What to work on:
#1 In the piece on biblical forgiveness, why does the writer urge each reader to read David's prayer in Psalm 139. 23, 24? Answer in one to three sentences.
#2 Continue the piece on biblical forgiveness from its final sentence.

Biblical Forgiveness


Living without forgiveness is unacceptable
A matter of concern that many Christians are having today has to do with the abundance of unresolved conflicts among the Lord’s people. God is dishonoured and saints are divided and separated from one another, sometimes acting as though they are not followers of our Lord Jesus Christ. It is an awful indictment against the Lord’s people as we walk our pilgrim pathway. What can be done? The good news is that the problem can be taken care of by following our Lord and His holy word. The bad news is that many of the problems will go unresolved because of disobedience. We must remember that God has given to us His perfect, holy word. How thoughtful and wise of Him to supply us with a wonderful blueprint. The need will only be met as we are obedient to His divine instructions about being restored to fellowship with Himself and each other.

The Holy Spirit is key to the work of forgiveness

The Holy Spirit of God who is the divine Author of the Bible indwells every child of God and He will, when we are willing, by His loving ministry, see to it that these matters are put right. He longs to see unity among saints. See these various portions of scripture for confirmation of this truth, Rom. 12. 16; 1 Cor. 1. 10; 2 Cor. 13. 11; Phil. 1. 27; 2. 2; 1 Pet. 3. 8. It was the passion of our Lord to introduce His followers to the truth relating to the Holy Spirit. It is in His discourse found in John 14, 15 and 16, that we get great insight about the Spirit’s Person and work. One thing we can be sure of – that the Holy Spirit, when grieved or quenched, will not allow the believer to be at peace until wrong matters are put right, see Eph. 4. 30; 1 Thess. 5. 19.

Working on the foundations that lead to forgiveness

In light of these things, it would be well if each of us read David’s prayer in Psalm 139. 23, 24. If we are willing to search our own hearts, surely the Lord will bring to our attention those things that are necessary to try and resolve continuing conflicts. Our Lord, in Matthew 5. 23, 24 and again in 18. 15-17, outlines what we must do if we would please Him.

Excerpted data:
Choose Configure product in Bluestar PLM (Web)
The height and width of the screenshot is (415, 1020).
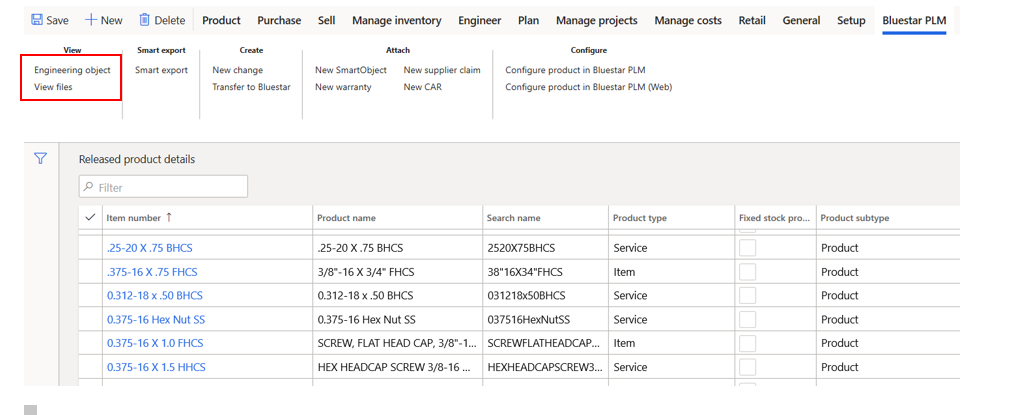[x=588, y=87]
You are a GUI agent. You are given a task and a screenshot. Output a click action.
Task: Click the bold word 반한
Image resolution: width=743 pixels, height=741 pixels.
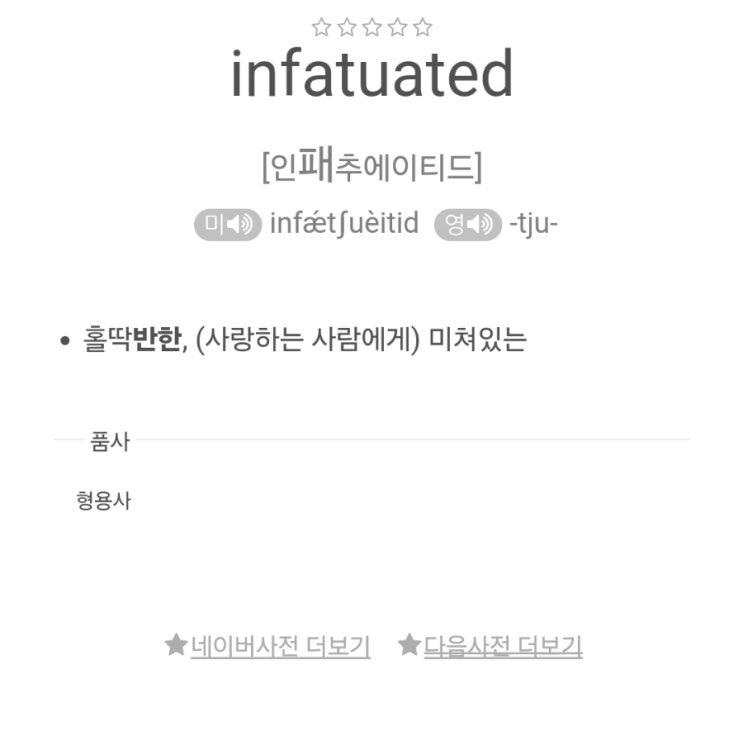coord(157,339)

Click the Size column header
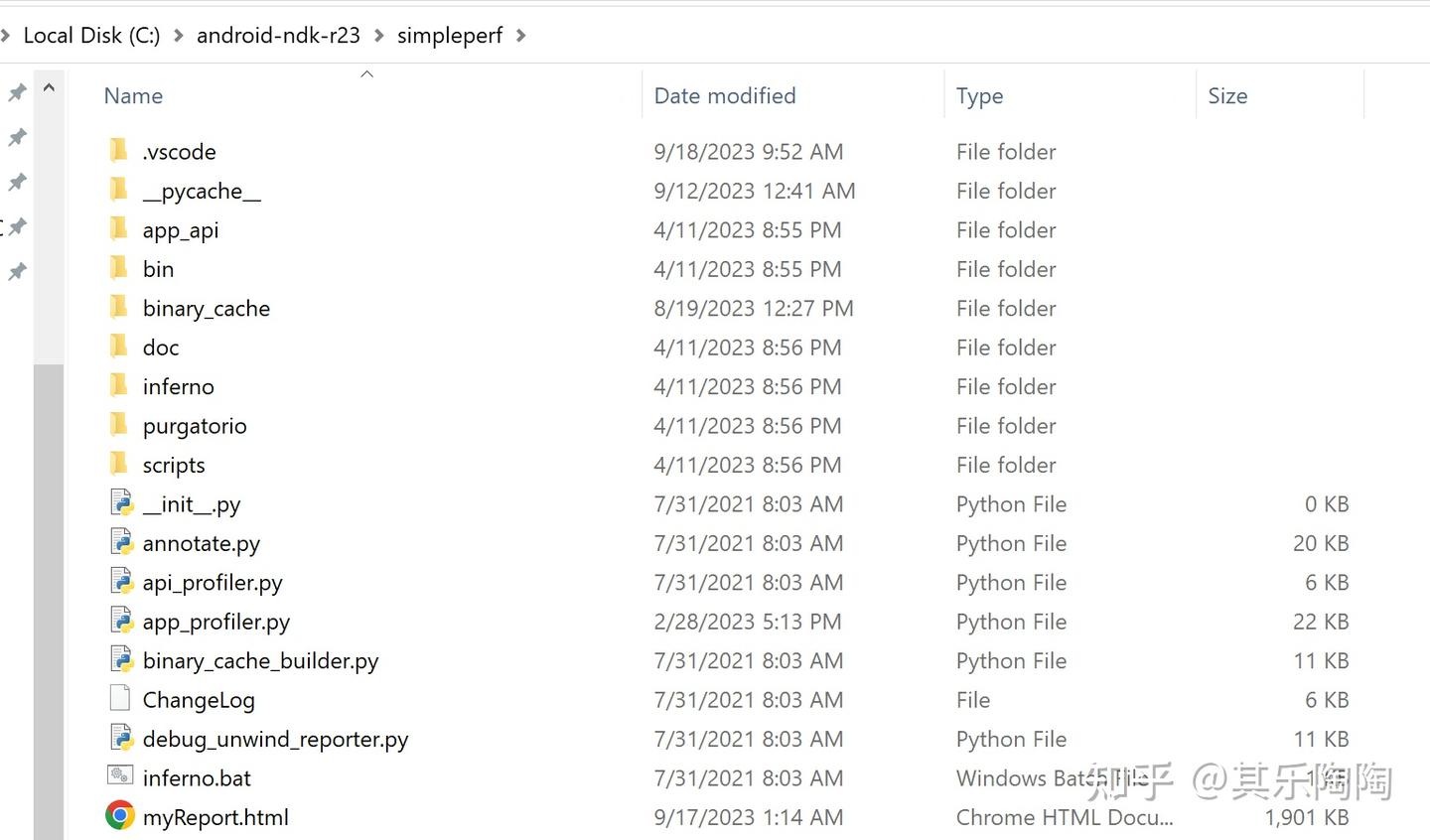[1227, 96]
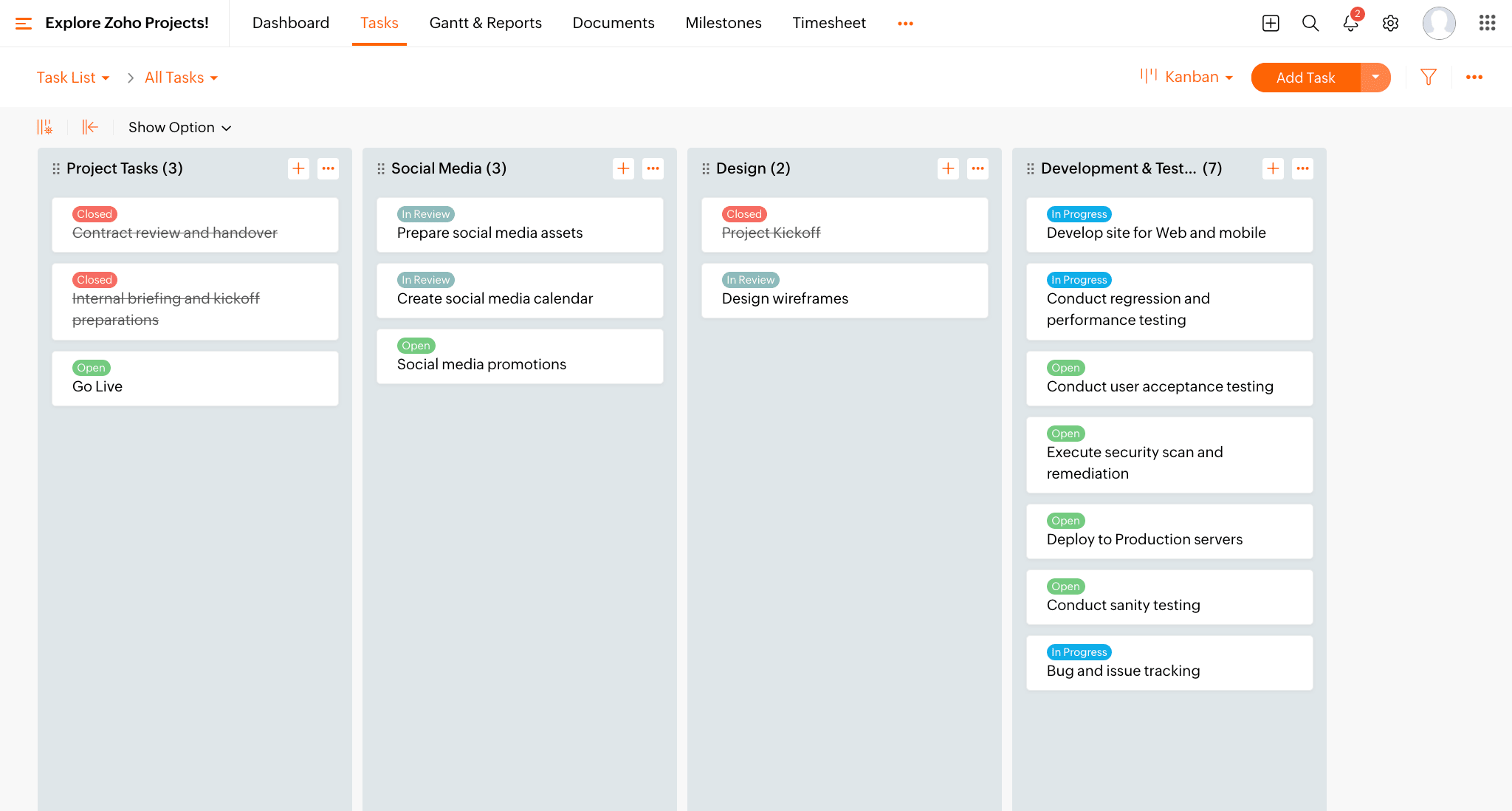
Task: Click the Kanban view icon
Action: click(1149, 77)
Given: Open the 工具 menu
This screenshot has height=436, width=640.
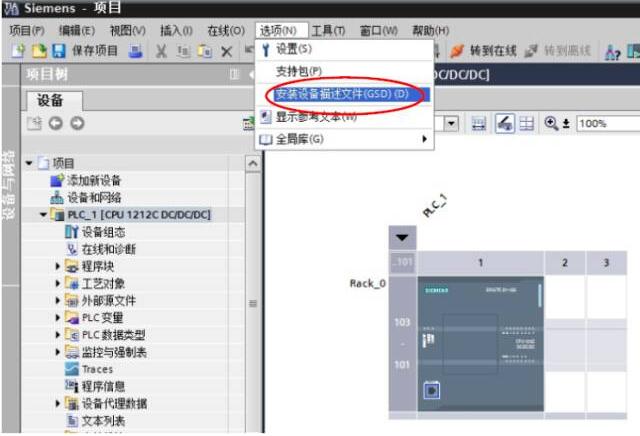Looking at the screenshot, I should (328, 30).
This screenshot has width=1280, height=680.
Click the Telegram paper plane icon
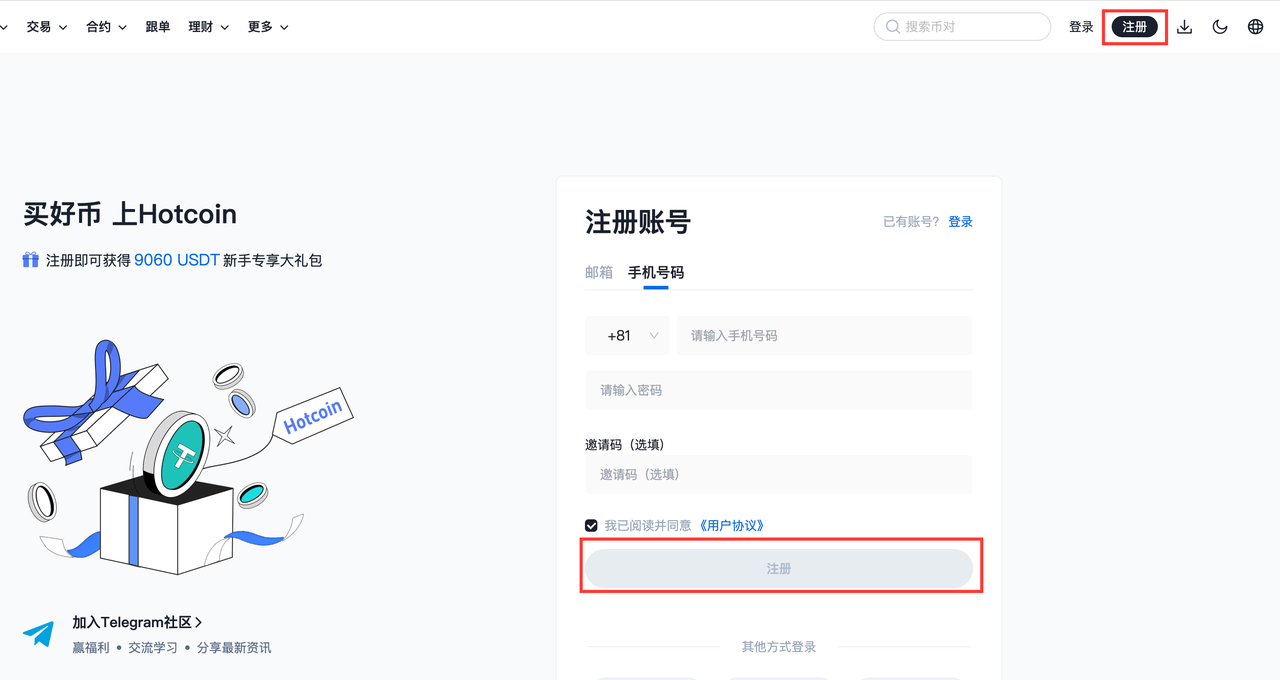(x=39, y=634)
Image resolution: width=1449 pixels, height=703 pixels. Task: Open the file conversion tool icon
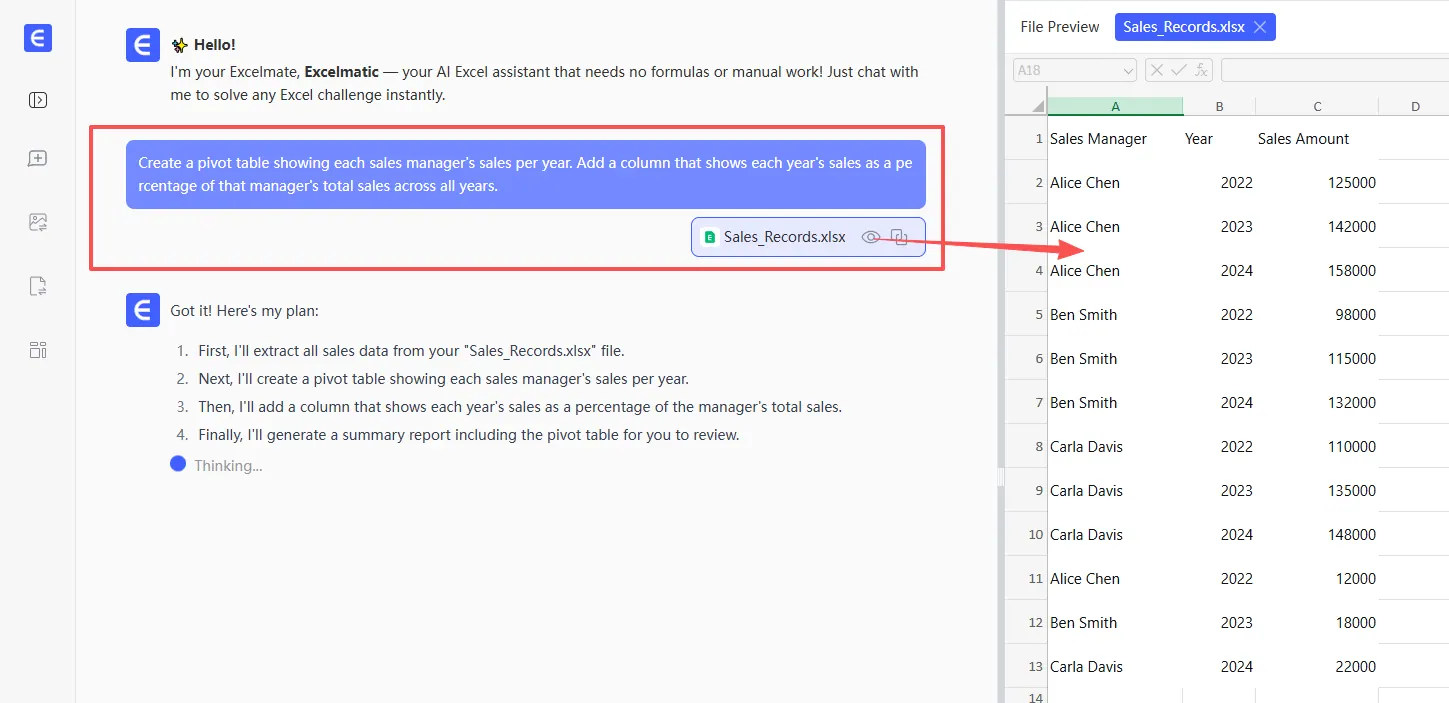click(x=38, y=287)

The responses:
#1 The prayer leads readers to search their own hearts. The writer holds that if we are willing to do this, the Lord will surely bring to our attention the things needed to try to resolve continuing conflicts.

#2
By way of an illustration let us consider that brother ‘A’ has sinned against brother ‘B’. To resolve this problem, it is necessary for brother A to leave any gift or service which he desires to offer to the Lord before the altar, or wherever he would seek to begin his spiritual exercise. First, he must be reconciled to brother B, and then he can satisfy his desire to offer the gift to the Lord. However, brother B has a solemn responsibility as well. He must go alone to brother A and tell him his fault. The proverb puts it so well when it insists that, ‘Open rebuke is better than secret love. Faithful are the wounds of a friend; but the kisses of an enemy are deceitful’, Prov. 27. 5, 6. These responsibilities are certainly contrary to human nature. The flesh is never ready to bow to the authority of God and His word. Such, however, is necessary if we would please our Lord and reap the benefits of deep and satisfying relationships with one another. If both brothers A and B are obedient to the words of the Lord Jesus, they will likely meet half way between.

Someone has said that the three most difficult words to utter are ‘I was wrong’. When we are sensitive to the Spirit’s ministry, and it is one of His prime activities to bring about conviction, it will not be that difficult at all. He will lead us to repent when we are wrong or have wronged someone. Rom, 2. 4. The goodness of God will lead us to repentance. Also, godly sorrow will energize or work repentance in our lives, see 2 Cor. 7. 10.

But what does forgiveness really mean?

We have briefly considered some of the ‘mechanics’ of this subject without focusing directly on our key word, ‘forgiveness’. To forgive someone for sinning against us we will need to see that the person is repentant. Our Lord said in Luke 17. 3, 4 that we are to rebuke the one who sinned against us. The condition for forgiveness is repentance, nothing less and nothing more. The word repent translates a word from the original language with the basic meaning of ‘a change of mind’. Intellectually, we must know something is wrong or we would never change our mind. Emotionally, we must feel something is wrong. The apostle Paul put it plainly when he said that godly sorrow ‘worketh repentance’. Finally, our will must be involved. We must be willing to change our mind. Once repentance has had it’s perfect work, a confession of the wrong becomes easier. At that point, the person who was sinned against can freely forgive the erring one and feel safe in doing so. He senses the sorrow of the one who hurt him and can now forgive. To forgive means we completely dismiss the issue. The word translated ‘forgive’ in the passage just cited, means ‘to send away from’ and if it is sent away, it should not come up again. It would be evil action on our part to say we forgive someone their wrongdoing and then bring it up again.

We find another word in the original language used to indicate forgiveness. The apostle Paul clearly states in Colossians 3. 13 that we are to forgive one another. The word ‘forgiving’ translates the same word that is, in its root form, rendered ‘grace’ in most places. We are to grace one another. In that verse we also see forbearing as our responsibility. The forbearing of one another is suffering one another. The word translated ‘forbear’ is used in the original language fifteen times and seems to present the idea of lovingly putting up with one another. How wise of our Lord to put these two truths together, forbearing and forgiving.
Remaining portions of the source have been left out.